Seymour Samantha, Cadena Ines, Johnson Mackenzie, Thakkar Riya, Jenne Molly, Adem Iman, Almer Alyssa, Frankovic Rachael, Spence Danielle, Haddadin Andrea, Fogg Kaitlin C
School of Chemical, Biological, and Environmental Engineering, Oregon State University, Corvallis, OR 97330 USA.
HP Inc., Corvallis, OR USA.
Cell Mol Bioeng. 2025 Jan 23;18(1):71-82. doi: 10.1007/s12195-024-00841-y. eCollection 2025 Feb.
Cervical and endometrial cancers pose significant challenges in women's healthcare due to their high mortality rates and limited treatment options. High throughput screening (HTS) of cervical and endometrial cancer in vitro models offers a promising avenue for drug repurposing and broadening patient treatment options. Traditional two-dimensional (2D) cell-based screenings have limited capabilities to capture crucial multicellular interactions, that are improved upon in three dimensional (3D) multicellular tissue engineered models. However, manual fabrication of the 3D platforms is both time consuming and subject to variability. Thus, the goal of this study was to utilize automated cell dispensing to fabricate 3D cell-based HTS platforms using the HP D100 Single Cell Dispenser to dispense cervical and endometrial cancer cells.

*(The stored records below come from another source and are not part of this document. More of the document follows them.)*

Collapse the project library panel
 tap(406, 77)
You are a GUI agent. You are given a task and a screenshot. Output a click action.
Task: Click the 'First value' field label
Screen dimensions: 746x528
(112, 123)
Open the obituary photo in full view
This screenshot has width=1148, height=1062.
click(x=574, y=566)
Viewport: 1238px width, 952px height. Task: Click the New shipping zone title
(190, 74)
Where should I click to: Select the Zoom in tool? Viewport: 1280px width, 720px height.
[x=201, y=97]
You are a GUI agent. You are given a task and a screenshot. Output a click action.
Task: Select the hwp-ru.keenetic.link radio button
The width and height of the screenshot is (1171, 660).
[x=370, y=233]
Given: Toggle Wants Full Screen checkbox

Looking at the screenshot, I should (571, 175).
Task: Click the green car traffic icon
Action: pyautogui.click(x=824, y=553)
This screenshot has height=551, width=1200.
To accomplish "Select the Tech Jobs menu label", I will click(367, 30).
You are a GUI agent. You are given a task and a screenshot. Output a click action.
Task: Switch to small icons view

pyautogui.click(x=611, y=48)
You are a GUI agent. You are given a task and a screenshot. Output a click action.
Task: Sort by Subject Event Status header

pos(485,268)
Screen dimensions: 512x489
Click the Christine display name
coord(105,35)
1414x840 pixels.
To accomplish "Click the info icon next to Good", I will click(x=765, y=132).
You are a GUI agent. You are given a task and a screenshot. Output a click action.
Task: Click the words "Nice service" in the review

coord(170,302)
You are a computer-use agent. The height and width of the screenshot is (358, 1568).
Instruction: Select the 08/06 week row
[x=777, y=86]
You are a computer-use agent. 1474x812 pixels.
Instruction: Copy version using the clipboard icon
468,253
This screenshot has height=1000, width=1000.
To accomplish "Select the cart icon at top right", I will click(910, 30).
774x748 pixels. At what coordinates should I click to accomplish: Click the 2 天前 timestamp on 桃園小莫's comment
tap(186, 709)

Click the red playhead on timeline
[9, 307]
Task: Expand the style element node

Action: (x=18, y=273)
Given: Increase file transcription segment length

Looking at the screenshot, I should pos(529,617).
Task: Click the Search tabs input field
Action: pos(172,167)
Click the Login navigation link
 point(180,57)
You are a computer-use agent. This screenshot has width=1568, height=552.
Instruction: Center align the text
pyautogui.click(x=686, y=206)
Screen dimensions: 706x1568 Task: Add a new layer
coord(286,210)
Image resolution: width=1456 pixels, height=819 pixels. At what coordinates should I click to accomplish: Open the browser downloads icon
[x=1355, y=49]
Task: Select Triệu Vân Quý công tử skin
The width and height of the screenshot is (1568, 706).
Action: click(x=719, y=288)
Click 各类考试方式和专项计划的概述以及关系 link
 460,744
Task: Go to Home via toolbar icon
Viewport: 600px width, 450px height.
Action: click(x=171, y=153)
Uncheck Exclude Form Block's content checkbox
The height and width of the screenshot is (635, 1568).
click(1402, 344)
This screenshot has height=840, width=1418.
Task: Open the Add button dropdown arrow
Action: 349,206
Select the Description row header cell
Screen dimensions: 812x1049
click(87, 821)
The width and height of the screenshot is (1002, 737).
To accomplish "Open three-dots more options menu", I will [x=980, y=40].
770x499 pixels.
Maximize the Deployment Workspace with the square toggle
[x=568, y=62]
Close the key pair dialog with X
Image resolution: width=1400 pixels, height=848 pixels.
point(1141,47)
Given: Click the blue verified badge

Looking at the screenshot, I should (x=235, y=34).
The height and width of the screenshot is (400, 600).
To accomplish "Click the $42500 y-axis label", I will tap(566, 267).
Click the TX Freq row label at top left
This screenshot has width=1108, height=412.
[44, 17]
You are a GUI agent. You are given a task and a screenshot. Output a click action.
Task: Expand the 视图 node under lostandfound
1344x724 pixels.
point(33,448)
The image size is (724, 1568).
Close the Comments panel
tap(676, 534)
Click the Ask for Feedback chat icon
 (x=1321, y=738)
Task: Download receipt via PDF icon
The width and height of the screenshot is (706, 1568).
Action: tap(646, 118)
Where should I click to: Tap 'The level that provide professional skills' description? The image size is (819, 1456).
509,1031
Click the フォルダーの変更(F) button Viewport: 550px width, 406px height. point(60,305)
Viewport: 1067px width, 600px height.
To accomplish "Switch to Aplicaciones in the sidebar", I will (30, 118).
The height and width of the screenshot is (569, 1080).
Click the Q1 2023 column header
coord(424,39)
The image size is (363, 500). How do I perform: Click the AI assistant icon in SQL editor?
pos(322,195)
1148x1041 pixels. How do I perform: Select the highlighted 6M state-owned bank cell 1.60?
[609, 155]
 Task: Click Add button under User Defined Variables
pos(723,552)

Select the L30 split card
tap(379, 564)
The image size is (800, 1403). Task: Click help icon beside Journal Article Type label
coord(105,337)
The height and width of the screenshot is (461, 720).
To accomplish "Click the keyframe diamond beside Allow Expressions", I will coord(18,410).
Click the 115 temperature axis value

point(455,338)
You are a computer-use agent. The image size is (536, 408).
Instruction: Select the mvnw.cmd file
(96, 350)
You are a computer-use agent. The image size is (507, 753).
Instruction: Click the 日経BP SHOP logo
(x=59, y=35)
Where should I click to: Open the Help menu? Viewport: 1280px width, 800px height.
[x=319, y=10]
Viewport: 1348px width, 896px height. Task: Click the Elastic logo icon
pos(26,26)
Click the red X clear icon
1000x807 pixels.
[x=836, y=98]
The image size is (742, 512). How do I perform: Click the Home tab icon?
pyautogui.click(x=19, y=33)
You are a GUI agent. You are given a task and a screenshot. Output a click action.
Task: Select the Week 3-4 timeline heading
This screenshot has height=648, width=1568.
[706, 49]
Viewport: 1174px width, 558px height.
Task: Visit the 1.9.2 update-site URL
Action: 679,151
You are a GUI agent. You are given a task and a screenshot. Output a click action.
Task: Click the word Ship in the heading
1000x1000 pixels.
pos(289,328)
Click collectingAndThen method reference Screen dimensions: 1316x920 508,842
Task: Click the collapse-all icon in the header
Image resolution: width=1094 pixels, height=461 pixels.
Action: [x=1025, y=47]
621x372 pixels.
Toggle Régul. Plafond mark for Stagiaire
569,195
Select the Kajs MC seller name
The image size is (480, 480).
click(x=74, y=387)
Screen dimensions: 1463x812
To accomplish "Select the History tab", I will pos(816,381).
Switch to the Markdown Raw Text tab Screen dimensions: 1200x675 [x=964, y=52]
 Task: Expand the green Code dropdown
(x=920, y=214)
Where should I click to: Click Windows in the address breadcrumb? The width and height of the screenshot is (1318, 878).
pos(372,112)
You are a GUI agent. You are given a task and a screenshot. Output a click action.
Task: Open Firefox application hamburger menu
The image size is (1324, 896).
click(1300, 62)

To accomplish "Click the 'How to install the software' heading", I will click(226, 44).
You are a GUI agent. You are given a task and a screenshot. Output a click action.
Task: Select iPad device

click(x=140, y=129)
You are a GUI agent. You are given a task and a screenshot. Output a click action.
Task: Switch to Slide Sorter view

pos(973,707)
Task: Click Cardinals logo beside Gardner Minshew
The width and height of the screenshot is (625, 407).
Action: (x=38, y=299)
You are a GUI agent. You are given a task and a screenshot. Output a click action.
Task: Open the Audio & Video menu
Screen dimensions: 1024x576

We evaluated the effects of automated dispensing of the cancer cell lines by tuning the dispensing protocol to align with cell size measured in solution and the minimum cell number for acceptable cell viability and proliferation. We modified our previously reported coculture models of cervical and endometrial cancer to be in a 384 well plate format and measured microvessel length and cancer cell invasion.
Automatically and manually dispensed cells were directly compared revealing minimal differences between the dispensing methods. These findings suggest that automated dispensing of cancer cells minimally affects cell behavior and can be deployed to decrease in vitro model fabrication time.
By streamlining the manufacturing process, automated dispensing holds promise for enhancing efficiency and scalability of 3D in vitro HTS platforms, ultimately contributing to advancement in cancer research and treatment.
The online version contains supplementary material available at 10.1007/s12195-024-00841-y.
宫颈癌和子宫内膜癌因其高死亡率和有限的治疗选择,在女性医疗保健中构成重大挑战。对宫颈癌和子宫内膜癌体外模型进行高通量筛选(HTS)为药物再利用和拓宽患者治疗选择提供了一条有前景的途径。传统的基于二维(2D)细胞的筛选在捕捉关键的多细胞相互作用方面能力有限,而三维(3D)多细胞组织工程模型则有所改进。然而,3D平台的手工制作既耗时又存在变异性。因此,本研究的目标是利用自动细胞分配技术,使用惠普D100单细胞分配器来分配宫颈癌细胞和子宫内膜癌细胞,从而构建基于3D细胞的HTS平台。
我们通过调整分配方案,使其与溶液中测量的细胞大小以及可接受的细胞活力和增殖所需的最小细胞数量相匹配,来评估癌细胞系自动分配的效果。我们将之前报道的宫颈癌和子宫内膜癌共培养模型修改为384孔板形式,并测量微血管长度和癌细胞侵袭情况。
对自动分配和手动分配的细胞进行了直接比较,发现分配方法之间的差异极小。这些发现表明,癌细胞的自动分配对细胞行为的影响最小,并且可以用于减少体外模型的制作时间。
通过简化制造过程,自动分配有望提高基于3D的体外HTS平台的效率和可扩展性,最终推动癌症研究和治疗的进展。
在线版本包含可在10.1007/s12195-024-00841-y获取的补充材料。